Résonance

 Au sous-sol, curieux, j’ouvris la première porte à gauche. Dans une vaste pièce au plafond bas, je découvris un piano à queue blanc. Son couvercle, relevé, m’invitait à m’approcher un peu plus près. Je devinais les cordes horizontales, en acier et en cuivre, qui se croisaient. Tristement, aucune partition n’occupait le pupitre. Au sein de tant de blancheur, les trente-six touches noires ressortaient encore davantage. L’assise de la banquette en bois clair présentait sur un fond crème des motifs bleus géométriques insaisissables. Fasciné, je suivais du regard la forte cambrure des quatre pieds sculptés. À ma grande surprise, la lyre était composée d’une quatrième pédale, la pédale harmonique ! Située complètement sur la droite, elle offrait la possibilité, grâce à la réverbération par sympathie, de réorganiser la durée des sons, de créer des nouvelles couleurs tonales. Totalement enfoncée, la pédale harmonique équivalait à la pédale forte. En position à demi enfoncée, les étouffoirs restaient levés, mais ceux des nouvelles notes jouées revenaient normalement. Autrement dit, le pianiste pouvait maintenir des accords tout en jouant staccato ou, dans un jeu normal, obtenir un son plus ample par résonance harmonique.

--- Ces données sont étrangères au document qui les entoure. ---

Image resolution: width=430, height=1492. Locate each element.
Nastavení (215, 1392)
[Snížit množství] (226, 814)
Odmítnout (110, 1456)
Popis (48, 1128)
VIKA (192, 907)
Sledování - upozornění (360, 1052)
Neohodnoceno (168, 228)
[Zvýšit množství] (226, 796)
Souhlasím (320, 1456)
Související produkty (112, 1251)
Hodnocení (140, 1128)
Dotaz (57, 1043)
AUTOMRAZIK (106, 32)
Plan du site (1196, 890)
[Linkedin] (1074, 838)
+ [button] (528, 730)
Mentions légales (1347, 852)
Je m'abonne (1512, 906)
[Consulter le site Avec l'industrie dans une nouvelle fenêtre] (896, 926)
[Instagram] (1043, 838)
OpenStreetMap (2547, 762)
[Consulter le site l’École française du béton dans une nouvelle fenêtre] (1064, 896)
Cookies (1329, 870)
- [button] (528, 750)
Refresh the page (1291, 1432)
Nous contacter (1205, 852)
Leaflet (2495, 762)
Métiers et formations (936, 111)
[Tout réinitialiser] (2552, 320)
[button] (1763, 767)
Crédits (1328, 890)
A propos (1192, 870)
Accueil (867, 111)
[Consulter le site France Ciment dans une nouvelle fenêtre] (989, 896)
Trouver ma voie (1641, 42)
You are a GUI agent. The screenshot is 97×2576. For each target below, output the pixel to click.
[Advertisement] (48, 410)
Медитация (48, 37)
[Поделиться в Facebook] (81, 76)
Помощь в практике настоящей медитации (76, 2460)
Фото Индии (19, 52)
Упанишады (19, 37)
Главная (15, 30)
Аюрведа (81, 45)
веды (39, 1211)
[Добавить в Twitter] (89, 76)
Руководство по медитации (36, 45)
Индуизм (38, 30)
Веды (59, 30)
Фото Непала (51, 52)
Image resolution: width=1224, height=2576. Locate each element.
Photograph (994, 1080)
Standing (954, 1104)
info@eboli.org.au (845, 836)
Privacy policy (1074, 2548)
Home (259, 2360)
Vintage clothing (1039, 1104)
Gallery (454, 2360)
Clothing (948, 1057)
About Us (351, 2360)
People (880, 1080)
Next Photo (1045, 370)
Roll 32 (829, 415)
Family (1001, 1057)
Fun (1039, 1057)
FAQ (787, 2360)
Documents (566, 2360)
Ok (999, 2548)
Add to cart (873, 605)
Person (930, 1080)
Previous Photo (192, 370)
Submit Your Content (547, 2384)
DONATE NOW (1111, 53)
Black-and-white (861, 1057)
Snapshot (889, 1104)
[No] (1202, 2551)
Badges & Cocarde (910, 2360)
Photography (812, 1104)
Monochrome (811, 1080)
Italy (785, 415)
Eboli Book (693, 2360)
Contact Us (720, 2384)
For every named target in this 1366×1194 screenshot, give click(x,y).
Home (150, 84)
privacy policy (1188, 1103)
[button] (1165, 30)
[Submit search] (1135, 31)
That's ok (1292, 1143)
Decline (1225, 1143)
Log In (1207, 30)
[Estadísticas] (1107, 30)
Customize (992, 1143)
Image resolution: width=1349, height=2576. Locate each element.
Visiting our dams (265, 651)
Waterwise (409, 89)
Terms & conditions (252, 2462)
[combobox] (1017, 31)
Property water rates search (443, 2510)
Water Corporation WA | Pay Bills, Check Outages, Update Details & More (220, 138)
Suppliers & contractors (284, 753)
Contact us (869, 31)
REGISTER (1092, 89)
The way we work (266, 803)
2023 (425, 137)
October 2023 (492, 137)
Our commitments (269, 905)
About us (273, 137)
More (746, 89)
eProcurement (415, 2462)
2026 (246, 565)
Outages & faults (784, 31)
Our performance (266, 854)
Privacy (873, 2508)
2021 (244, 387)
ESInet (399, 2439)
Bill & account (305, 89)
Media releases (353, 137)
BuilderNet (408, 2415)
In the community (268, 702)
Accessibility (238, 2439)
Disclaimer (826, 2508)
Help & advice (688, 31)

 J’observais ce piano, mais peut-être m’observait-il lui aussi, en silence ? Peut-être me jaugeait-il : « Qui est cet intrus au regard inquisiteur ? Que désire-t-il ? Est-ce un pianiste ? De quel niveau ? Débutant, dilettante, professionnel ? Quelle est l’envergure de ses mains ? Plus important, quel est son rapport à la musique ? Est-il digne de moi ? ».

 Je n’avais rien à prouver à cet étrange piano à queue, mais je décidai de relever le défi et de jouer un morceau. Mais lequel ? Je plongeai en moi, comme en méditation, tout en étant réceptif au caractère unique de cet instrument. J’appelai les œuvres susceptibles de nous faire voyager, tant lui que moi, dans les sphères supérieures de la musique. La Barcarolle de Frédéric Chopin ? L’élégie Funérailles de Franz Liszt ? Ou encore la première Arabesque de Claude Debussy ? Je visualisai le début des trois partitions. Mes doigts se crispaient légèrement. Indécis, sous le regard patient et peut-être légèrement hautain du piano, je réfléchis tellement que j’en vins à penser au cerveau lui-même et à ses deux hémisphères. Le cerveau gauche analysait, structurait, organisait, séparait. Le cerveau droit, lui, synthétisait, faisait preuve d’intuition et de spontanéité. La main gauche était reliée à l’hémisphère droit, celui de l’art, du chant et de la musique. À cette pensée précise, je crus voir frémir le piano, comme un assentiment.

 Triomphant, je m’installai donc sur la banquette, la réglai minutieusement et commençai le Prélude opus 9 numéro 1 pour la main gauche d’Alexandre Scriabine. Horreur ! Le piano se révéla totalement désaccordé !

 Je ris alors de moi-même et de mes fantaisies, et sortis précipitamment, suivi moqueusement par la résonance résiduelle des premières notes discordantes jouées avec la pédale harmonique.